Protecting your skin from the sun not only reduces the chances of developing wrinkles because it has a drying effect and decreases the skin’s elasticity, it also can reduce the development of cancer. Choosing to go without may be a fatal mistake.
Final Thoughts - Which one should I get?!
It’s okay to mix and match, buying one brand for lips, another for face, and a third for the body. Most importantly, choose the products that work for you. If you’re thick-skinned, your choices are a lot easier, but for sensitive types, you’re looking at ingredients and after-effects like clogged pores or rash blotches. Make sure kids have sunscreens safely suited for their specific age.
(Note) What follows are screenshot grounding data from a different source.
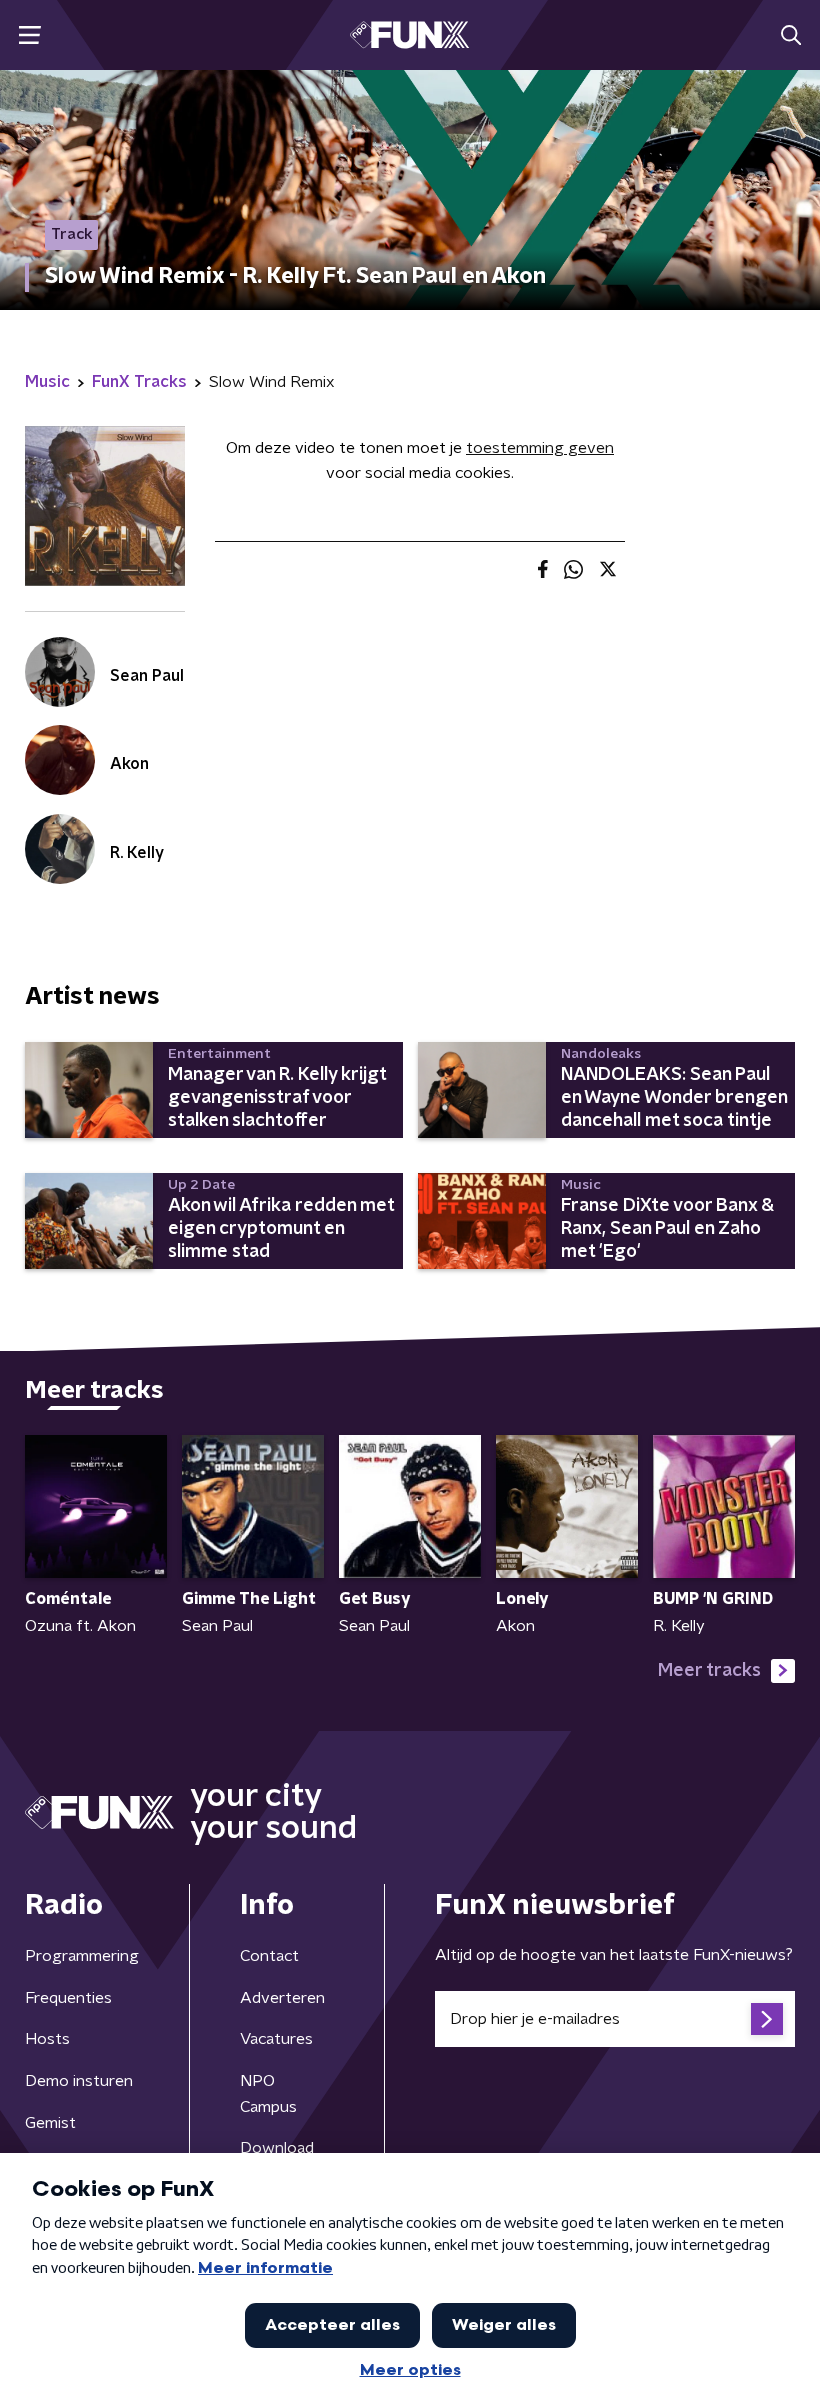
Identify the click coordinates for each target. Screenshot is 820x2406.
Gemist (50, 2123)
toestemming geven (540, 448)
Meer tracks (709, 1671)
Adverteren (282, 1998)
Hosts (47, 2039)
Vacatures (276, 2039)
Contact (269, 1956)
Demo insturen (79, 2081)
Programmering (82, 1956)
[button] (29, 35)
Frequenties (68, 1998)
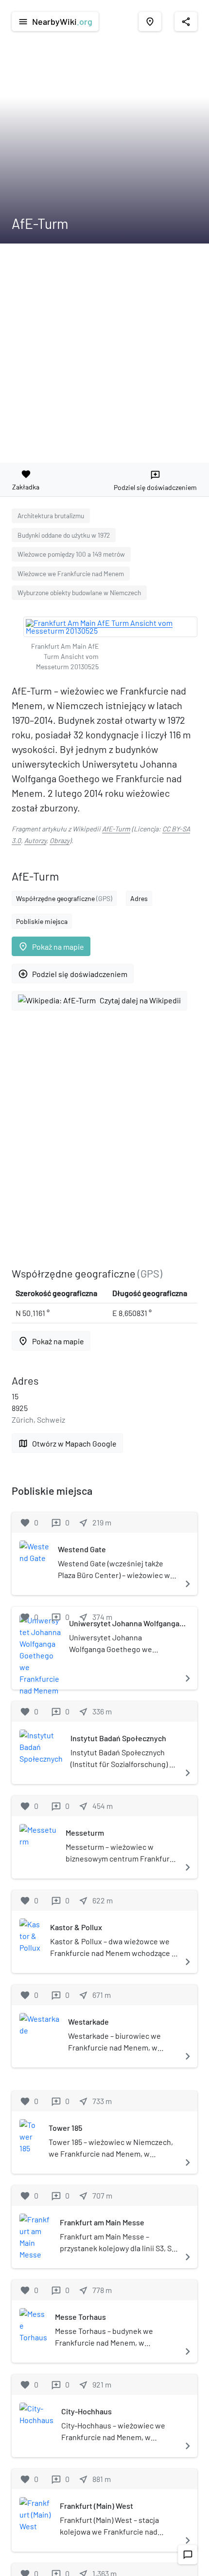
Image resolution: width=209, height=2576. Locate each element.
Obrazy (60, 840)
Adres (139, 898)
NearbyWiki (55, 21)
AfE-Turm (116, 829)
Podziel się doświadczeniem (72, 974)
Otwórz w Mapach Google (67, 1443)
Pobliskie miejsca (42, 921)
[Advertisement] (104, 353)
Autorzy (35, 840)
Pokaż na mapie (51, 946)
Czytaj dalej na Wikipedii (140, 1000)
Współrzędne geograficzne (64, 898)
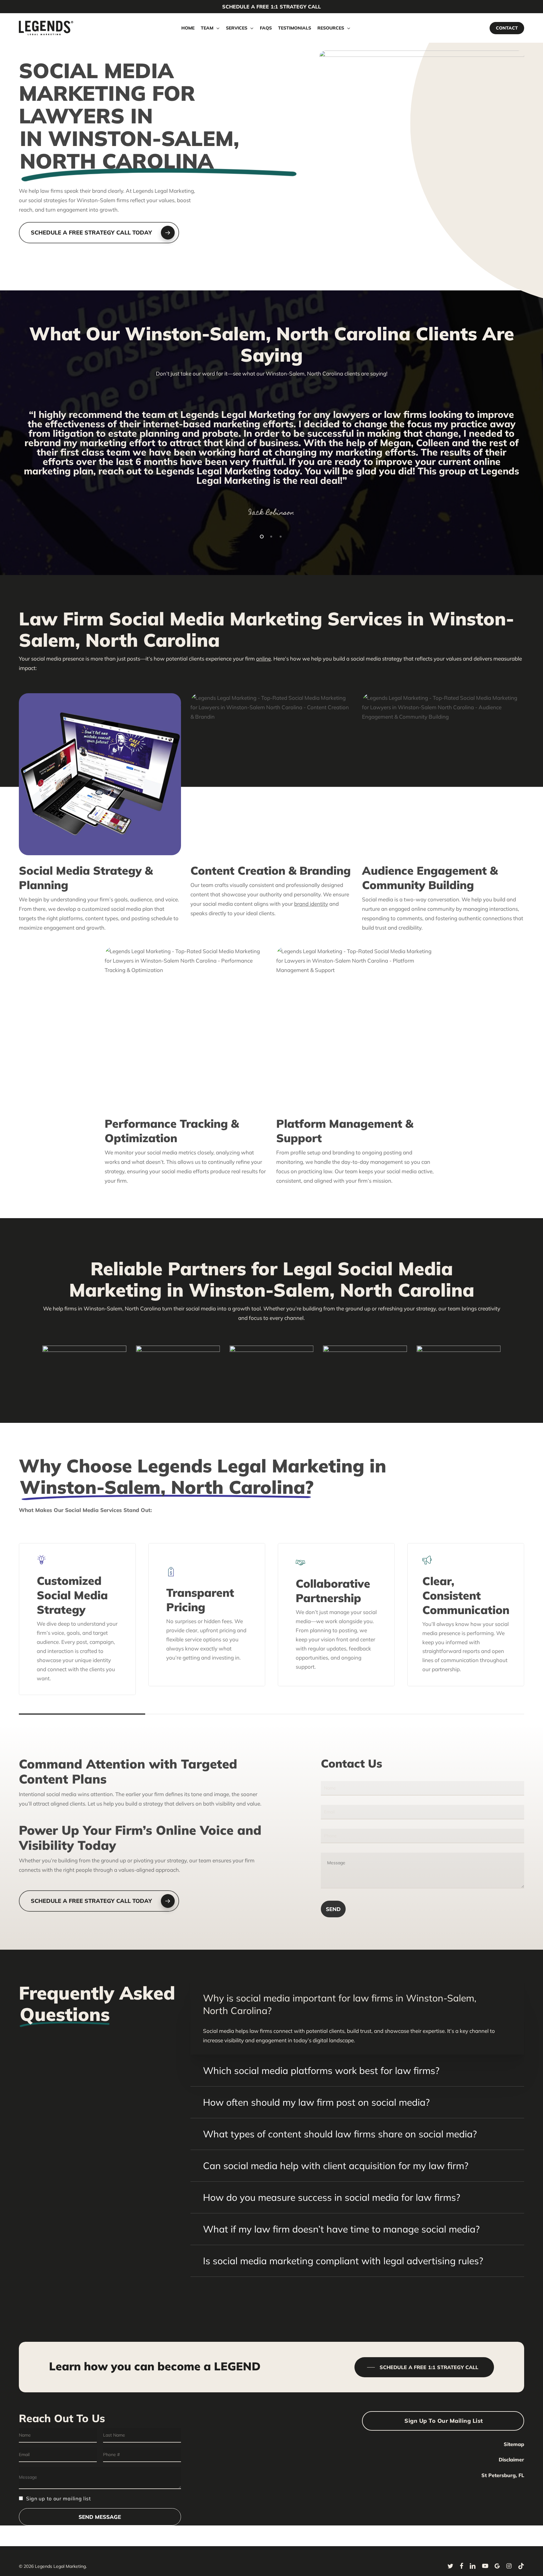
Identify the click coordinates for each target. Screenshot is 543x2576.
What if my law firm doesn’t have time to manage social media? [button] (341, 2229)
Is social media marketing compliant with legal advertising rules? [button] (343, 2261)
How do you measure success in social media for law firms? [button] (331, 2197)
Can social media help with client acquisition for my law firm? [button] (335, 2166)
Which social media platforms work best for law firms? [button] (321, 2070)
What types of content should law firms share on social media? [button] (340, 2134)
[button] (99, 232)
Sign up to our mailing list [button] (443, 2420)
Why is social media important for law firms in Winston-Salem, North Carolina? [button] (339, 2004)
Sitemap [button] (514, 2444)
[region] (271, 461)
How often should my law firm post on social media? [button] (316, 2102)
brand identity (311, 903)
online (263, 658)
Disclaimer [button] (511, 2459)
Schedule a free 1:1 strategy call (271, 6)
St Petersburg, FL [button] (502, 2475)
Can I or should I combine zinc and regular sunscreen together?
You can, and in certain instances, should combine zinc and regular sunscreen. Some brands combine them for you, but zinc can provide additional protection to highly exposed places like the nose, cheeks, lips and forehead. Either way, it’s most important to cover all areas of the skin with a well-protecting sunscreen that has an ample SPF rating. It’s nice to have a physical and visual layer of zinc on you – at least you know when it’s off and no longer protecting you.
At the end of the day, how do I get all the sunscreen off me?
Usually all it takes is a good scrubbing with a washcloth or towel to remove sunscreen. Stickier, thicker products require warm soapy water and scrubbing. For that layer of sunscreen, sand, seaweed, and dirt from surfing and beaching it for the day, apply baby powder before jumping in the shower to soak up the stickiness, then wash it all off with warm, soapy water.
What else can I do for sun protection while surfing?
Besides sunscreen, you can wear protective clothing like rash guards and wetsuits. Hats, while annoying and cumbersome in the surf, can be a great help at keeping sun off the face and ears, though beware of those water-reflected rays. Goggles that block ultraviolet rays will save you from permanent eye damage later in life.
Why not use a SPF factor higher than 50?
Chemicals involved in a sunscreen’s SPF rating aim to block UVB rays, which primarily cause sunburn and non-melanoma skin cancers such as squamous cell carcinoma. UVA rays penetrate the skin deeper, which can affect your immune system, cause the formation of harmful by-products, and increase the risk of developing melanoma. High SPF sunscreens typically offer far less protection against UVA than UVB rays and suppress sunburn much more effectively than other types of sun damage. Additionally, higher SPF ratings lull people into believing they can stay out longer without seeing any effects.
What about organic sunscreens?
Organic means it comes straight from Mother Nature. Likely, anything that comes in a tube, stick or container is synthetic and not truly organic.
Is sunscreen harmful if it gets into my eyes?
For surfers, it’s easy to rinse any sunscreen out of the eyes with saltwater. Regardless, it’s more annoying when it happens than harmful. While it won't cause permanent eye damage, the sting you feel is caused by a chemical burn to the surface of the eye that can be painful for a couple of days.